Task to carry out
Please swap every "screenshot" for "image" in the data below and write the lines out again with nothing else changed, leaving out the pictures.

-------

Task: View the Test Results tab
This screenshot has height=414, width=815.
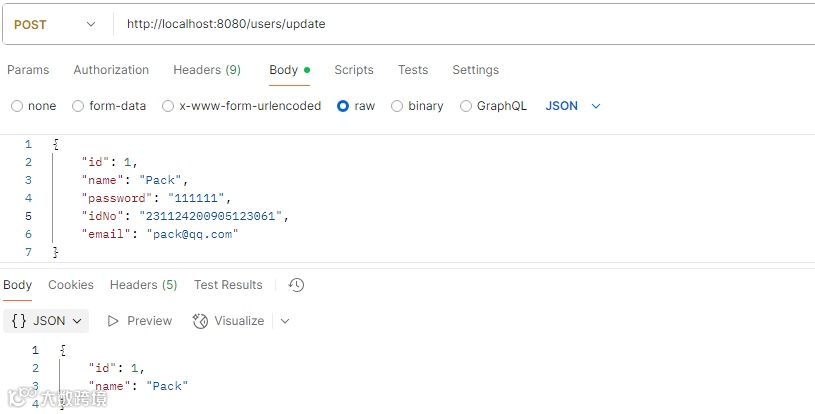Action: click(x=228, y=285)
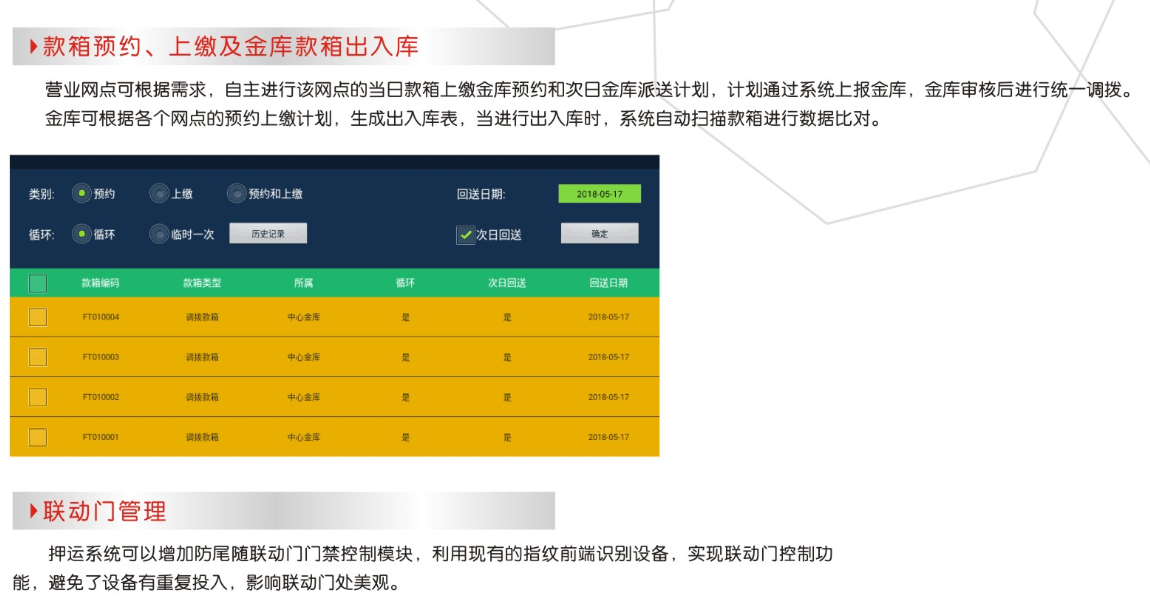
Task: Select the 循环 cycle radio button
Action: [82, 234]
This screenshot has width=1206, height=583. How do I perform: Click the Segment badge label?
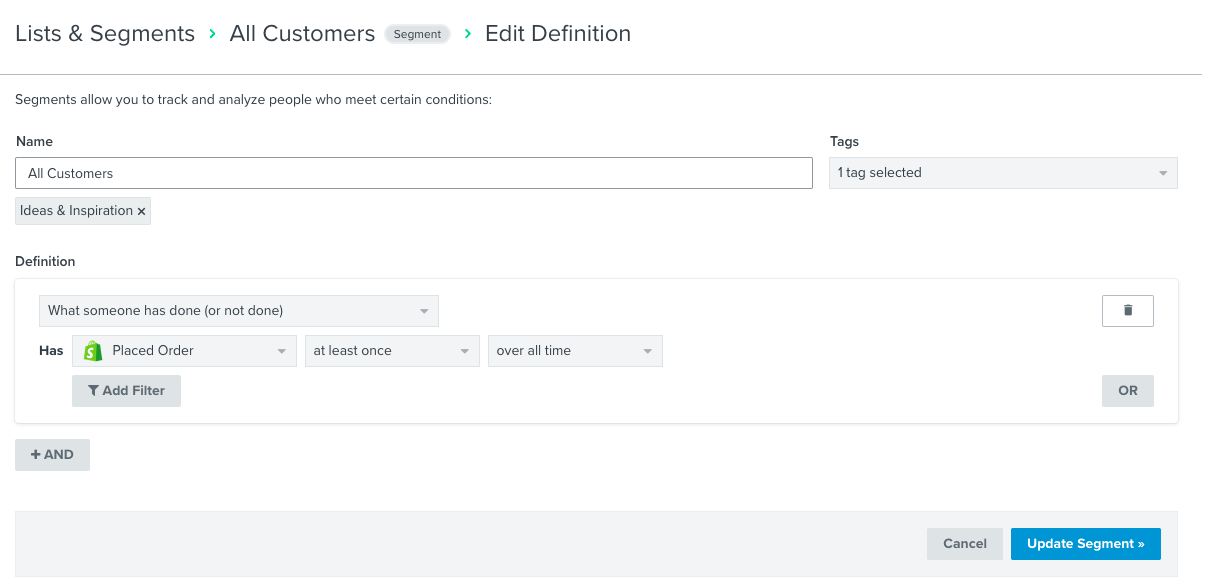[417, 34]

-------

Finished exercise
Task: View the Test Results tab
This image has height=414, width=815.
Action: click(x=228, y=285)
Task: Select the 循环 cycle radio button
Action: [82, 234]
This image has width=1206, height=583. How do I perform: Click the Segment badge label?
[417, 34]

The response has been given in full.